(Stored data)
::::::::::
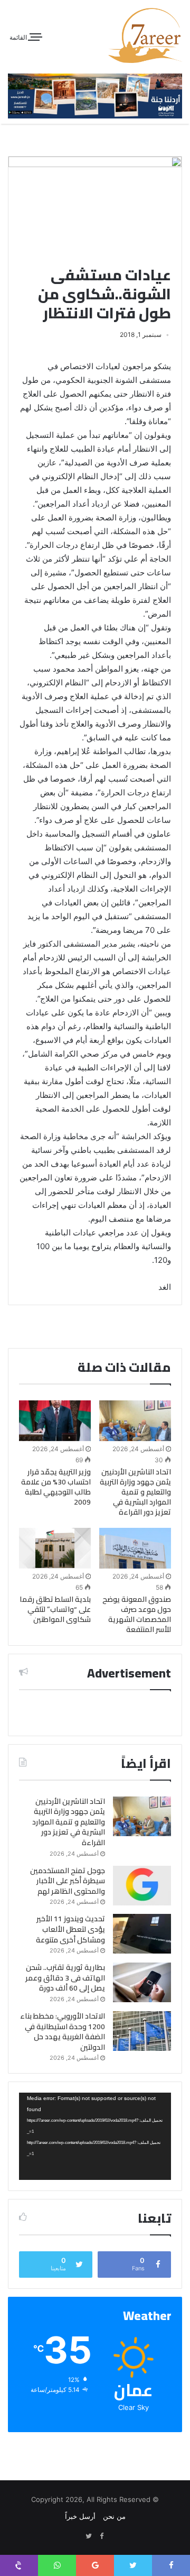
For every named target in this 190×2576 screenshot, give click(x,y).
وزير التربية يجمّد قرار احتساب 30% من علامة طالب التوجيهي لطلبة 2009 (56, 1487)
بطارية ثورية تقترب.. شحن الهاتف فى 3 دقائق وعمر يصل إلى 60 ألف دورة (65, 1977)
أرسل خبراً (80, 2516)
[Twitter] (88, 2536)
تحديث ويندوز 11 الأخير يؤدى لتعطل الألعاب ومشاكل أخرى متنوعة (70, 1929)
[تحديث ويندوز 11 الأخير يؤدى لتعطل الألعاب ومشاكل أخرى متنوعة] (142, 1934)
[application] (95, 2136)
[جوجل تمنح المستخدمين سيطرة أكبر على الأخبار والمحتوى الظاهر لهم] (142, 1885)
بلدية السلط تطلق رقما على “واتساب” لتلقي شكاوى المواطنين (55, 1609)
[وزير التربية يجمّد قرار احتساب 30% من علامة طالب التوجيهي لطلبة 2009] (55, 1420)
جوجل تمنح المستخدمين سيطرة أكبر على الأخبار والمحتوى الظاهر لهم (67, 1881)
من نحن (114, 2516)
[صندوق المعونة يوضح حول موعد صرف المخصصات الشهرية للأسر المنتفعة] (135, 1548)
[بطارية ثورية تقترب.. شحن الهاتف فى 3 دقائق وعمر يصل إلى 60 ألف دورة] (142, 1982)
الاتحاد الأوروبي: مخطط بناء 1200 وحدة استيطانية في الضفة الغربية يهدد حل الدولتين (62, 2031)
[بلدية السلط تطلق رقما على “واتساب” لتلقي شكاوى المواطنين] (55, 1548)
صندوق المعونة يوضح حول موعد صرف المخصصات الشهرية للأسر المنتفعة (136, 1614)
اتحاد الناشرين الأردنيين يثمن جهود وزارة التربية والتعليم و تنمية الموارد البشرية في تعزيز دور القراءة (135, 1492)
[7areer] (145, 35)
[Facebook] (101, 2536)
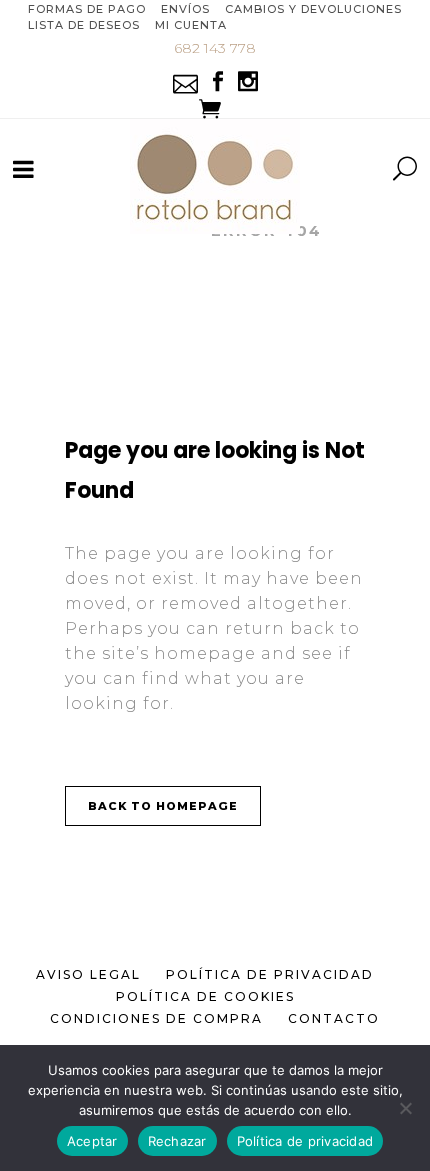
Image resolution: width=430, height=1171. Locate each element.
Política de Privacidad (270, 974)
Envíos (185, 9)
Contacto (334, 1018)
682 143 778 (215, 48)
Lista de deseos (84, 25)
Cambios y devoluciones (313, 9)
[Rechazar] (405, 1108)
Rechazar (177, 1141)
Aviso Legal (88, 974)
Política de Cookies (205, 996)
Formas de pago (87, 9)
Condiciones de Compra (156, 1018)
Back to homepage (163, 806)
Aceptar (92, 1141)
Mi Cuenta (191, 25)
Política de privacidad (305, 1141)
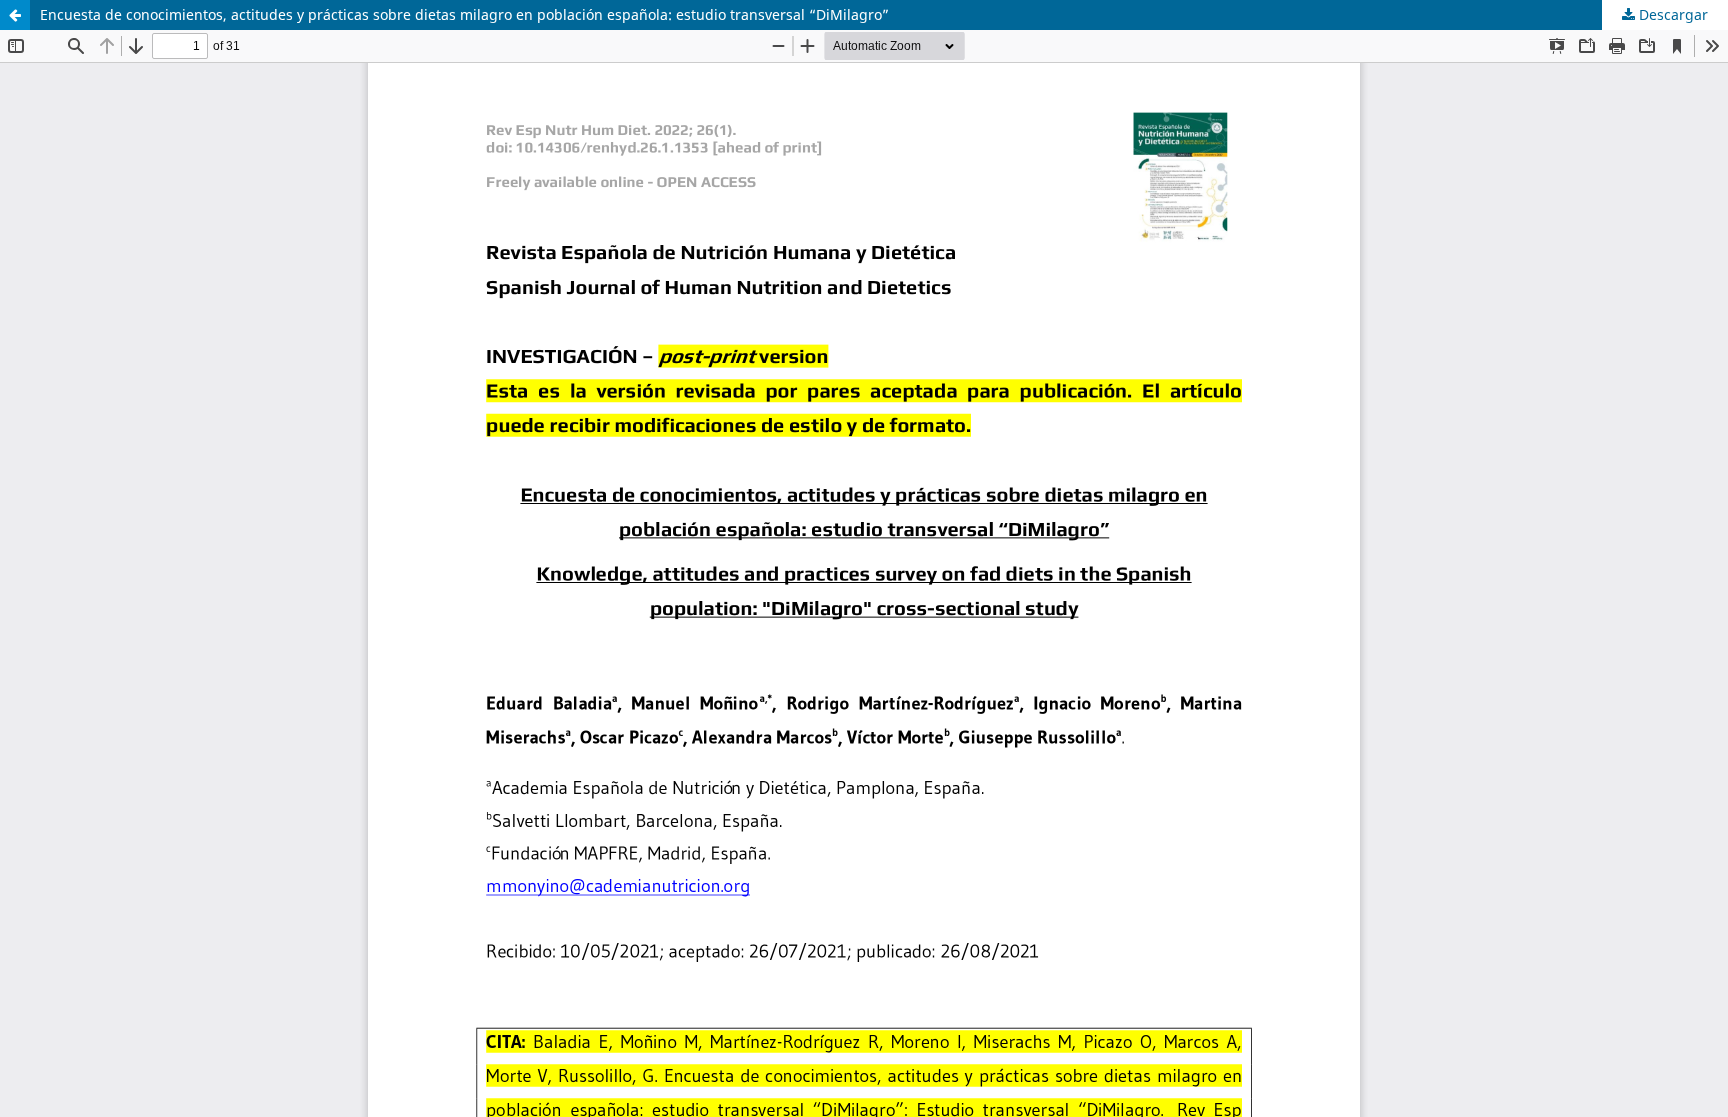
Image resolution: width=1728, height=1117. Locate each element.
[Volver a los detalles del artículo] (15, 15)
::::::::::
- **Instructions to follow**
The first line of the entries, the line containing "[جوجل تمنح المستخدمين", and every line between them are to be output exactly; pictures are not.

- **Exercise result**
For every named target in this 190×2576 screenshot, give click(x,y).
وزير التربية يجمّد قرار احتساب 30% من علامة طالب التوجيهي لطلبة 2009 (56, 1487)
بطارية ثورية تقترب.. شحن الهاتف فى 3 دقائق وعمر يصل إلى 60 ألف دورة (65, 1977)
أرسل خبراً (80, 2516)
[Twitter] (88, 2536)
تحديث ويندوز 11 الأخير يؤدى لتعطل الألعاب ومشاكل أخرى متنوعة (70, 1929)
[تحديث ويندوز 11 الأخير يؤدى لتعطل الألعاب ومشاكل أخرى متنوعة] (142, 1934)
[application] (95, 2136)
[جوجل تمنح المستخدمين سيطرة أكبر على الأخبار والمحتوى الظاهر لهم] (142, 1885)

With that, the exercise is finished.